Geoint-R1 generates Lean4 code for auxiliary geometric constructions, with a 1,885-problem benchmark of Lean4-annotated geometry problems.
Abstract
Mathematical geometric reasoning is essential for scientific discovery and educational development, requiring precise logic and rigorous formal verification. While recent advances in Multimodal Large Language Models (MLLMs) have improved reasoning tasks, existing models typically struggle with formal geometric reasoning, particularly when dynamically constructing and verifying auxiliary geometric elements. To address these challenges, we introduce Geoint-R1, a multimodal reasoning framework designed to generate formally verifiable geometric solutions from textual descriptions and visual diagrams. Geoint-R1 uniquely integrates auxiliary elements construction, formal reasoning represented via Lean4, and interactive visualization. To systematically evaluate and advance formal geometric reasoning, we propose the Geoint benchmark, comprising 1,885 rigorously annotated geometry problems across diverse topics such as plane, spatial, and solid geometry. Each problem includes structured textual annotations, precise Lean4 code for auxiliary constructions, and detailed solution steps verified by experts. Extensive experiments demonstrate that Geoint-R1 significantly surpasses existing multimodal and math-specific reasoning models, particularly on challenging problems requiring explicit auxiliary element constructions.
Problem
Multimodal LLMs struggle with formal geometric reasoning, especially dynamically constructing and verifying auxiliary geometric elements.
Approach
Geoint-R1 generates formally verifiable geometric solutions from text and diagrams, integrating auxiliary-element construction, formal reasoning represented in Lean4, and interactive visualization, trained via SFT then reinforcement learning with a verification reward. The Geoint benchmark provides 1,885 annotated problems with Lean4 code for auxiliary constructions.
Figure 2: The Geoint-R1 architecture and training pipeline.
Results
Geoint-R1 surpasses existing multimodal and math-specific reasoning models, particularly on problems requiring explicit auxiliary constructions; ablations show the verification reward, RL, and curriculum each contribute.
Figure 4: Accuracy (%) on auxiliary line problems.

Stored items

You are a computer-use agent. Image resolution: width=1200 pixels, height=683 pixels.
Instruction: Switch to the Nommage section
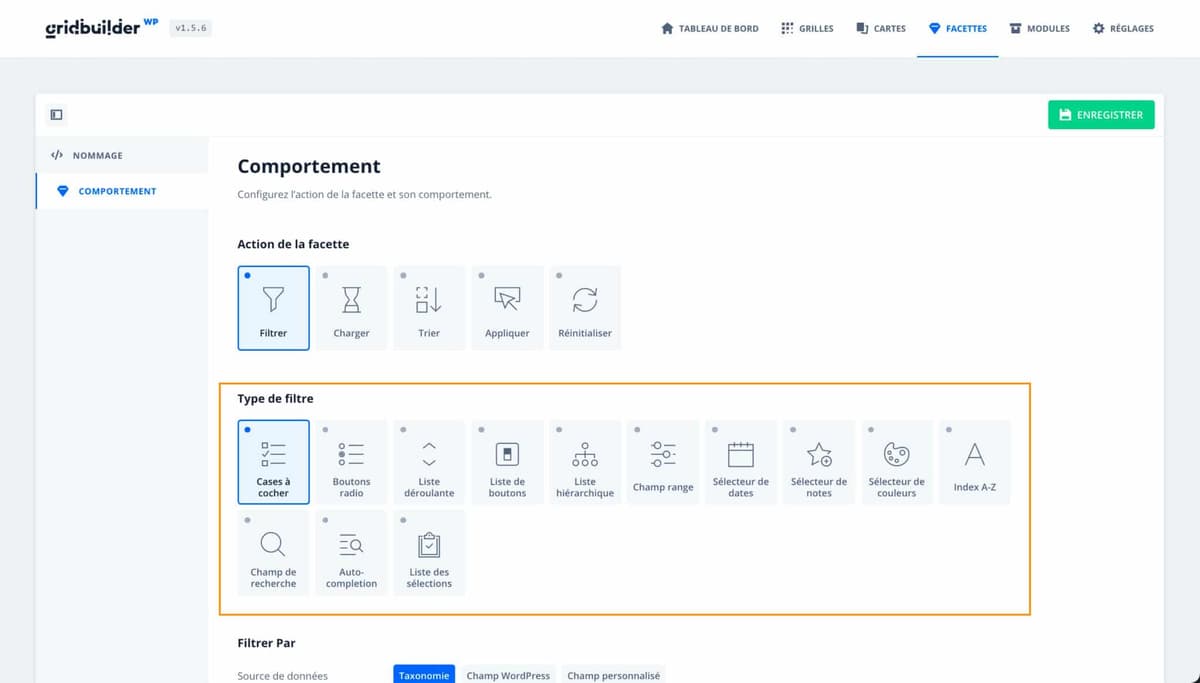click(x=97, y=156)
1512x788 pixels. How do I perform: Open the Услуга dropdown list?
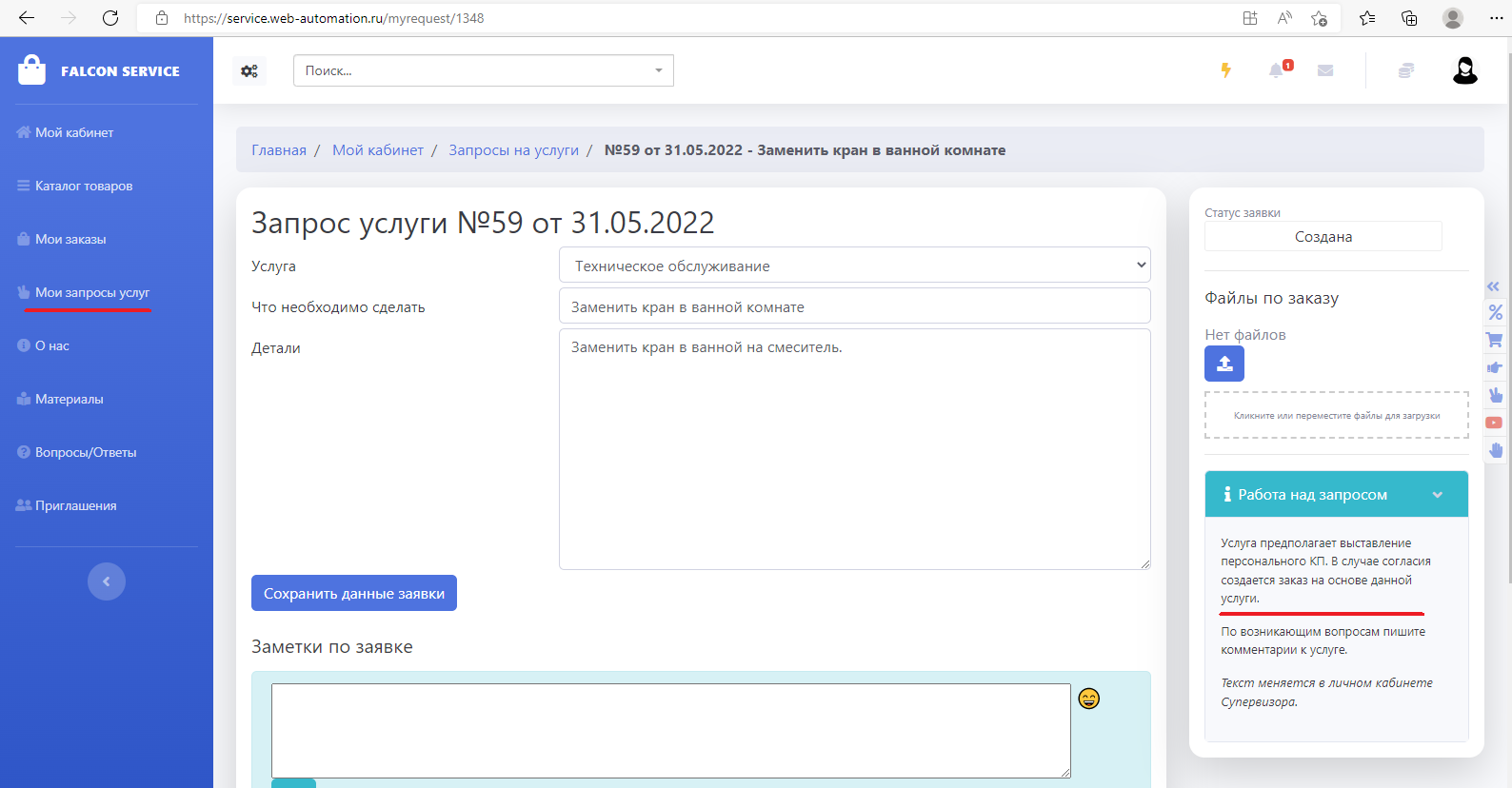tap(854, 266)
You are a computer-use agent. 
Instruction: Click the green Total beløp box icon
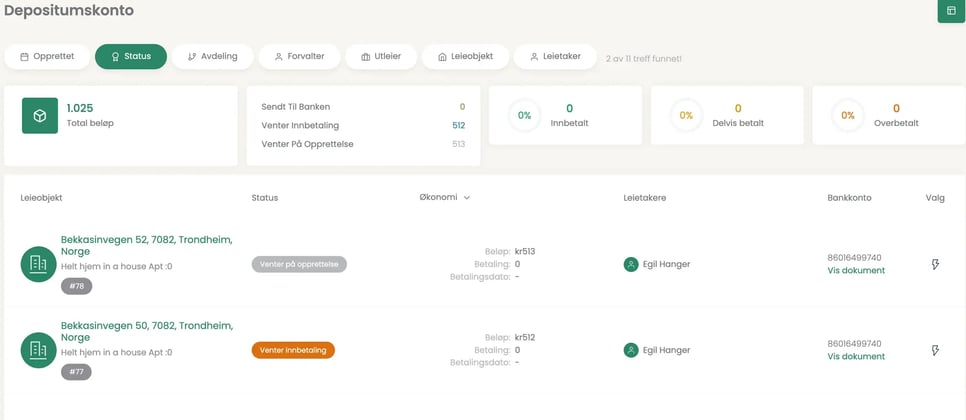[40, 116]
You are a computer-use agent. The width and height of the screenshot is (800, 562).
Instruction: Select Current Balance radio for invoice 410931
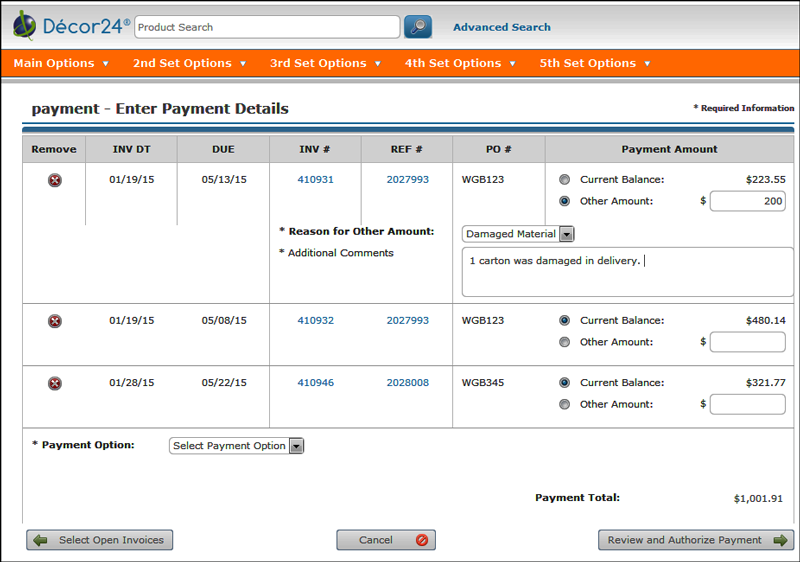(x=565, y=180)
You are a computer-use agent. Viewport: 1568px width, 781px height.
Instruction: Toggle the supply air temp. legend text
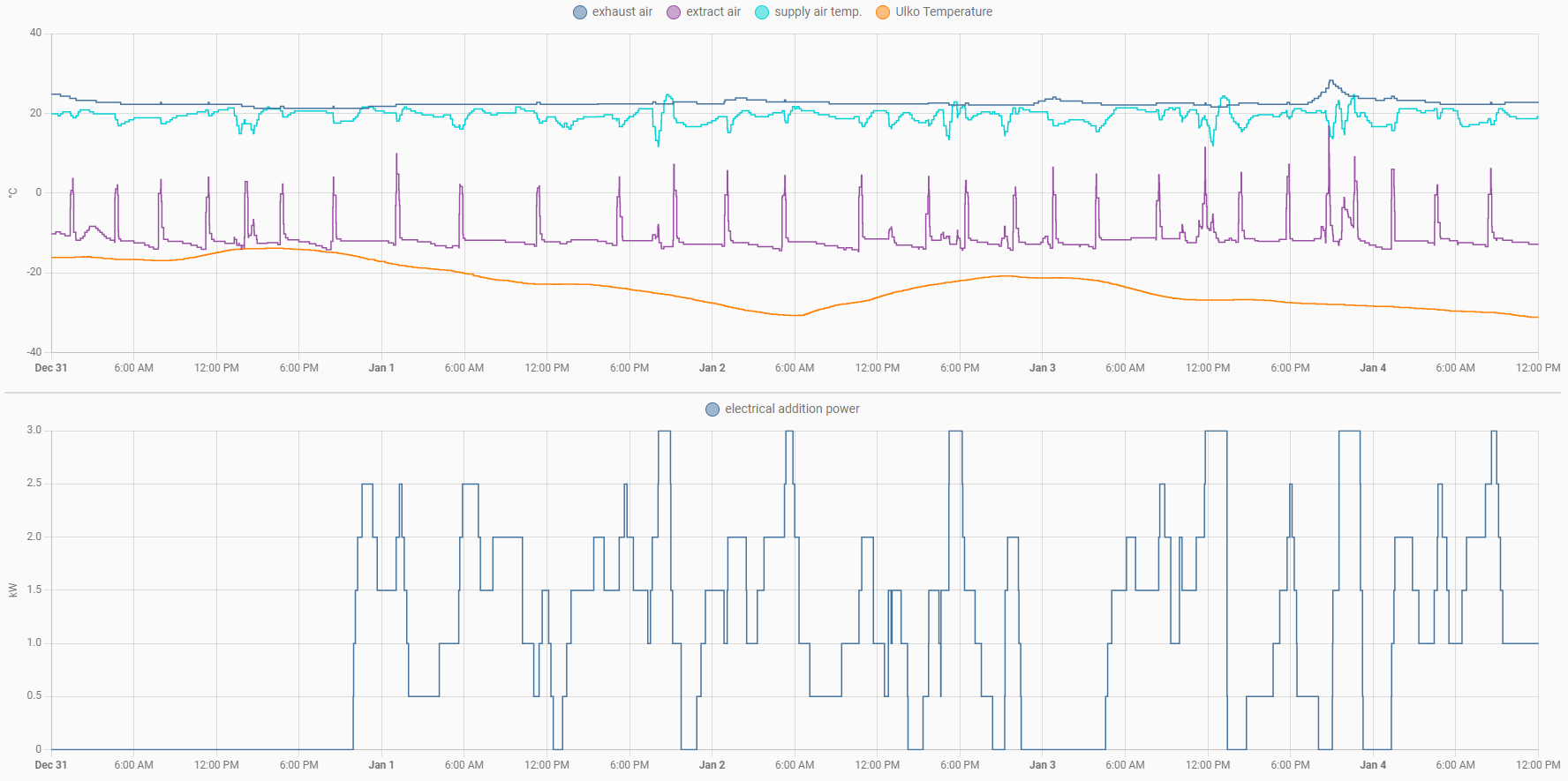[x=818, y=11]
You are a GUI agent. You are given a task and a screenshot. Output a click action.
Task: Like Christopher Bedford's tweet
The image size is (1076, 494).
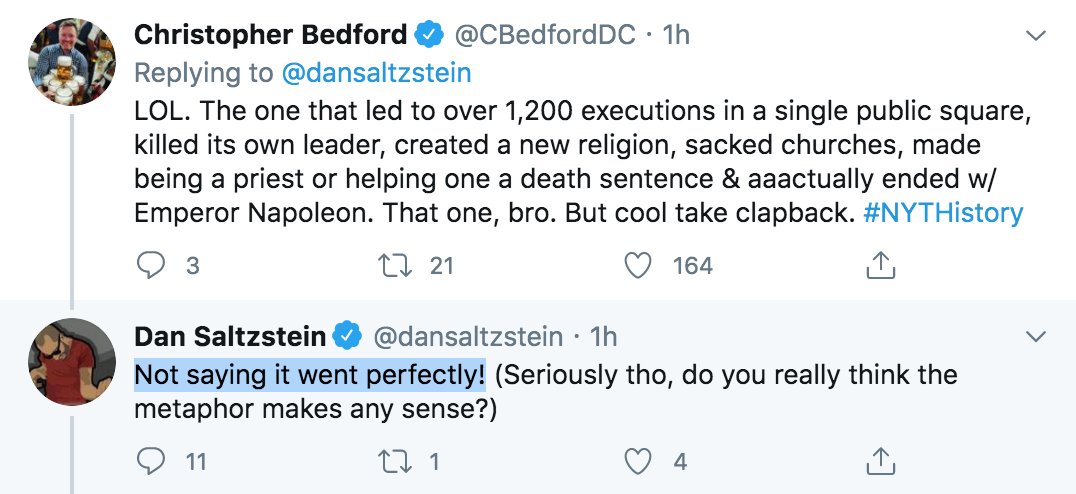coord(639,265)
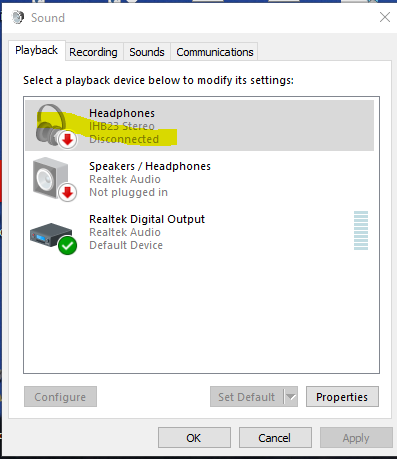Click Realtek Digital Output volume level meter
Screen dimensions: 397x459
click(x=361, y=230)
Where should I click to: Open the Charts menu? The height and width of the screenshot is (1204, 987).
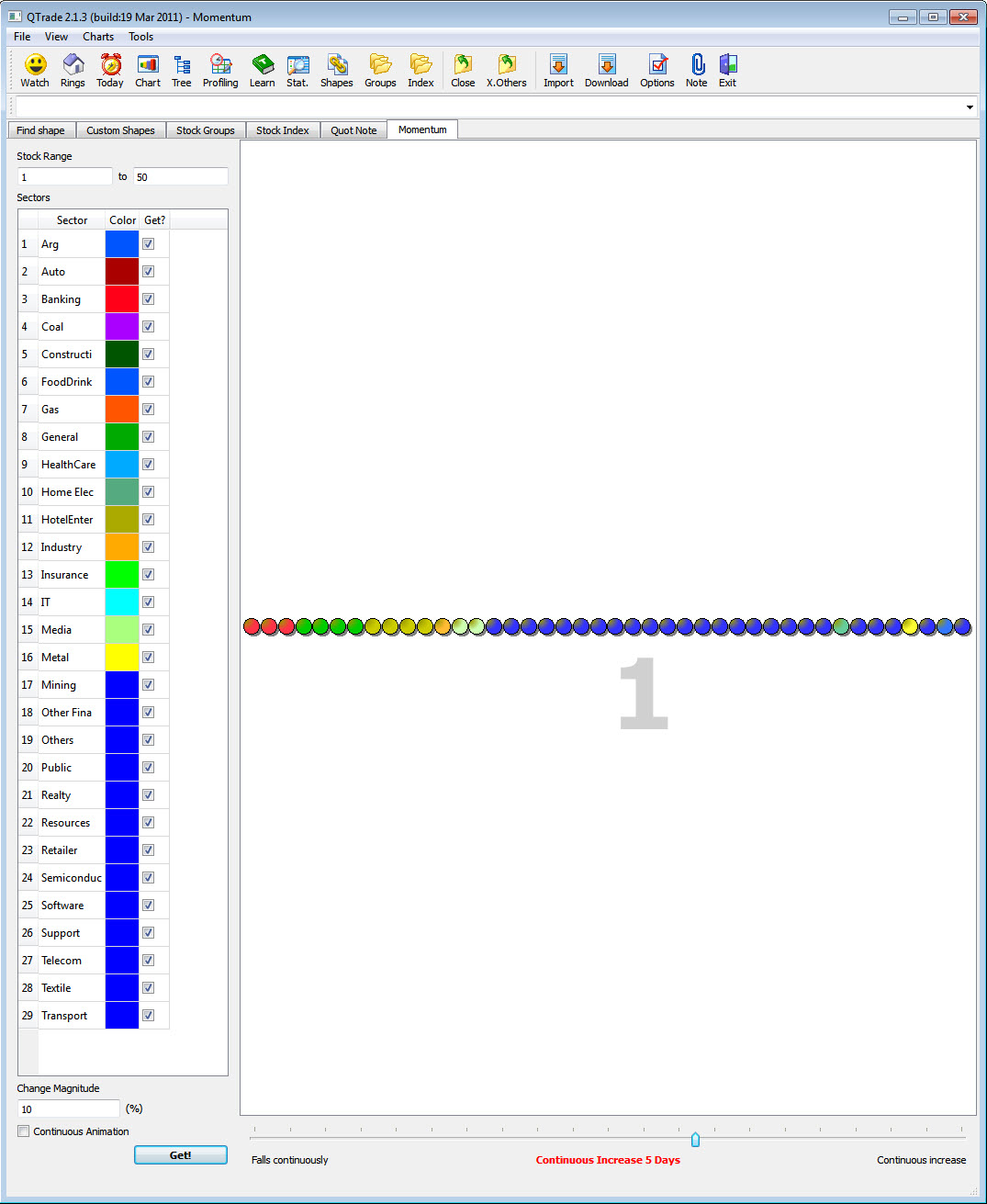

**EXERCISE INSTRUCTIONS**
Give every section heading in the Geoint-R1 text, in the order they appear. Draw only on the Geoint-R1 text to respond.

**RESULT FOR THIS EXERCISE**
Abstract, Problem, Approach, Results